Alas, the criteria for a clunker of a fund aren’t set in stone, like the rules the government uses to determine what qualifies for a trade-in. That’s why an investor should see if their funds have any of the earmarks of a clunker; if your fund behaves like a gas guzzler and drives like an old beater, turn it in for something better.

Your mutual fund might be a clunker if:

It can’t keep up with the traffic.

You don’t need the fastest car on the road, but your investment vehicle needs some pick-up. If your funds can’t keep pace with their benchmarks - a minimal standard for doing the job you picked them for - you’re falling behind, and it will take you longer to reach your financial destination.

One measure of whether your fund can keep up: See if the fund lost more than its benchmark during the market’s down slope (early October 2007 through early March of this year), and has lagged its index on the way back up (performance since March 9). If it has, you’ve got one of the worst investment vehicles on the road.

It guzzles your gas.

Cash-for-clunkers is all about turning in cars with low fuel efficiency for newer models that are more fuel-friendly. In mutual funds, your money is the fuel and the expense ratio is your miles per gallon.

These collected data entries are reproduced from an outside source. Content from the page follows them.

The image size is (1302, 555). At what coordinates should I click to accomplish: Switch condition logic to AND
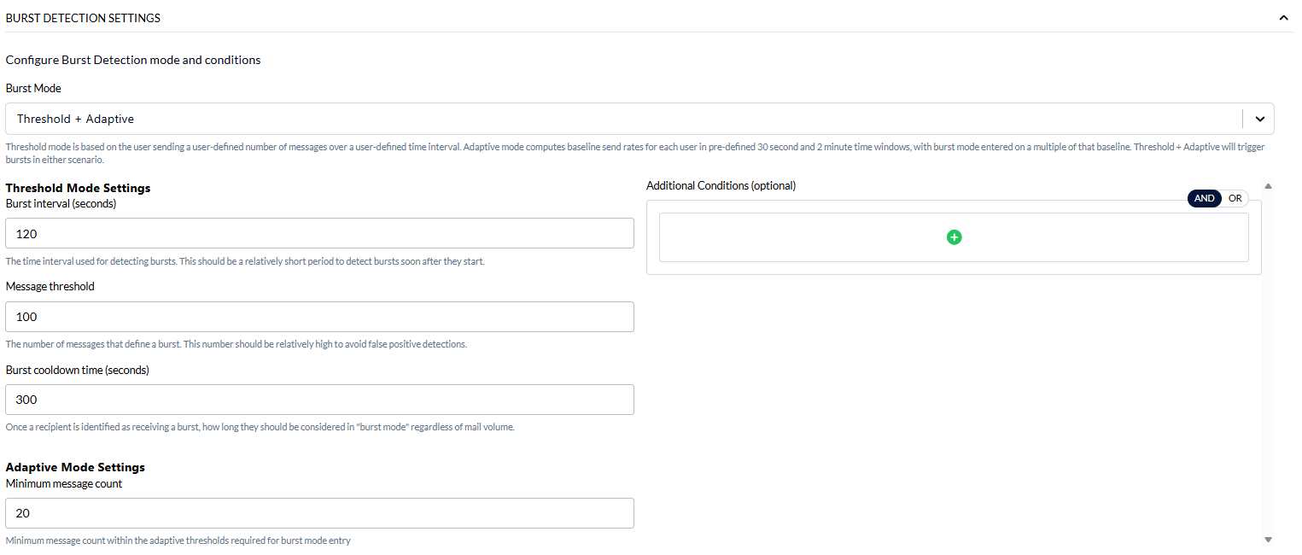click(1205, 198)
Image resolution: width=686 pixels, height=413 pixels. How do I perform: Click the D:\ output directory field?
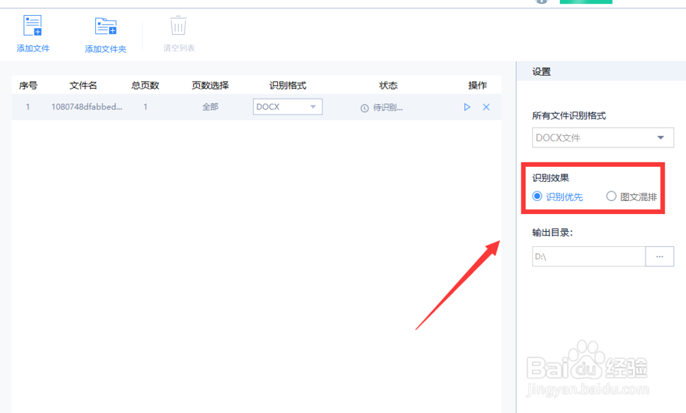click(589, 256)
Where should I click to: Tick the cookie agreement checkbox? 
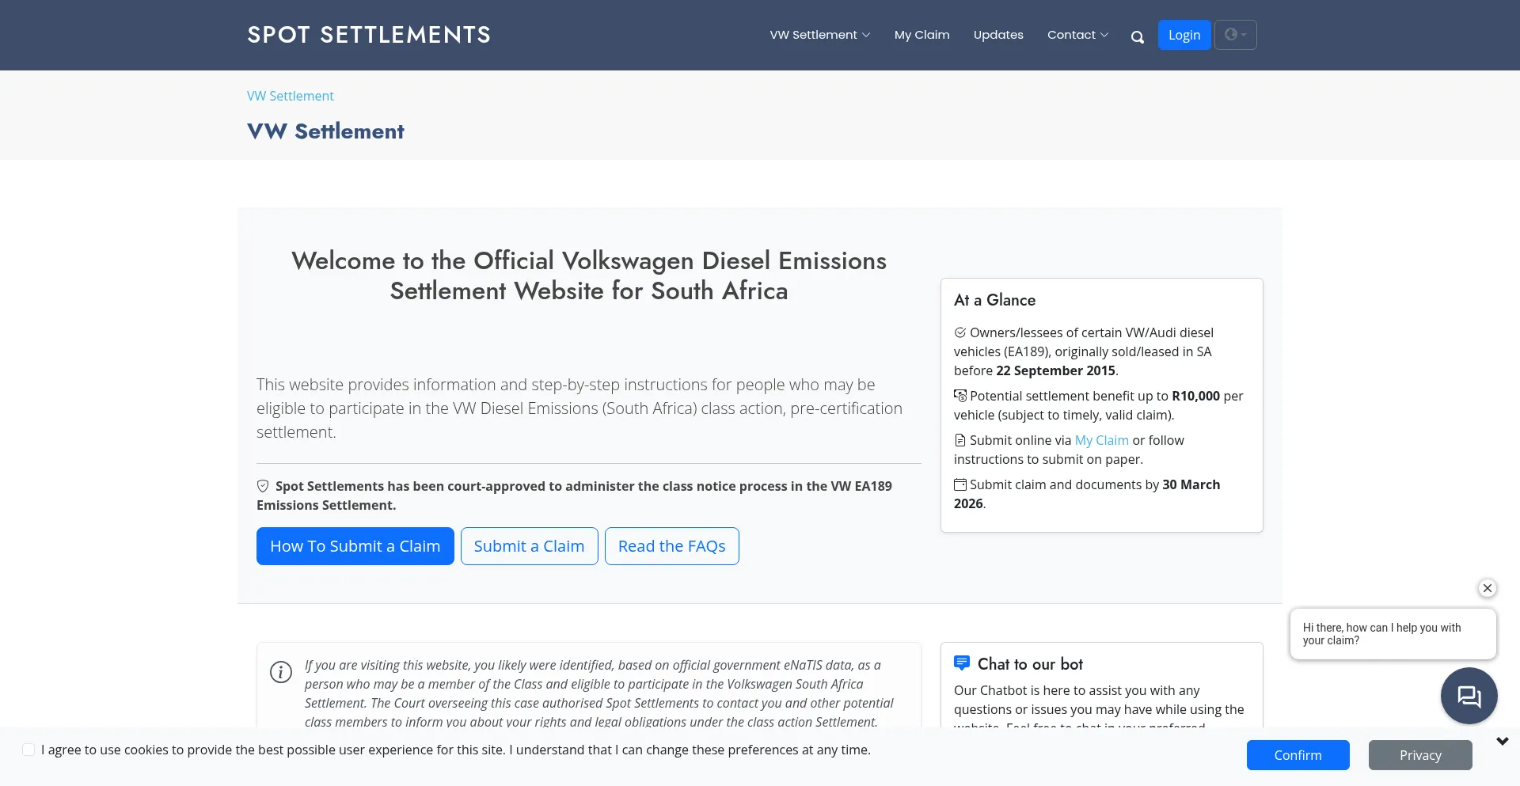pyautogui.click(x=29, y=750)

In this case, lower is better. The average expense ratio for a stock fund is roughly 1.4 percent; it’s 1.0 percent for a bond fund. If there is nothing to justify the bigger pricetag - what is the fund doing that you are willing to pay extra to get? - look for something that is more efficient with your financial fuel.

It needs constant engine repairs.

The manager is your fund’s power plant. If the manager keeps changing engines, you could wake up one morning to find that the big V-8 you bought has been replaced by two hamsters running on a wheel trying to make things go. Manager change is always a worry, but excessive turnover is a problem; good funds don’t go through three managers in a decade.

It looks like a sports car but drives like a lawnmower.

There are a lot of complex, newfangled and fancy funds these days, from absolute return issues to 130/30 funds, long-short and market-neutral products, leveraged and inverse-leveraged deals and more. These are all built to maximize performance or to deliver returns in specific market conditions, but few live up to the hype. If the Porsche fund you were sold drives like a Yugo, get a new ride.

It is made by the fund world’s equivalent of the Big Three.

Huge brokerage firms, foreign insurance companies and multi-national banking giants see mutual funds more as a sideline business - something to flesh out the product line - rather than a primary focus.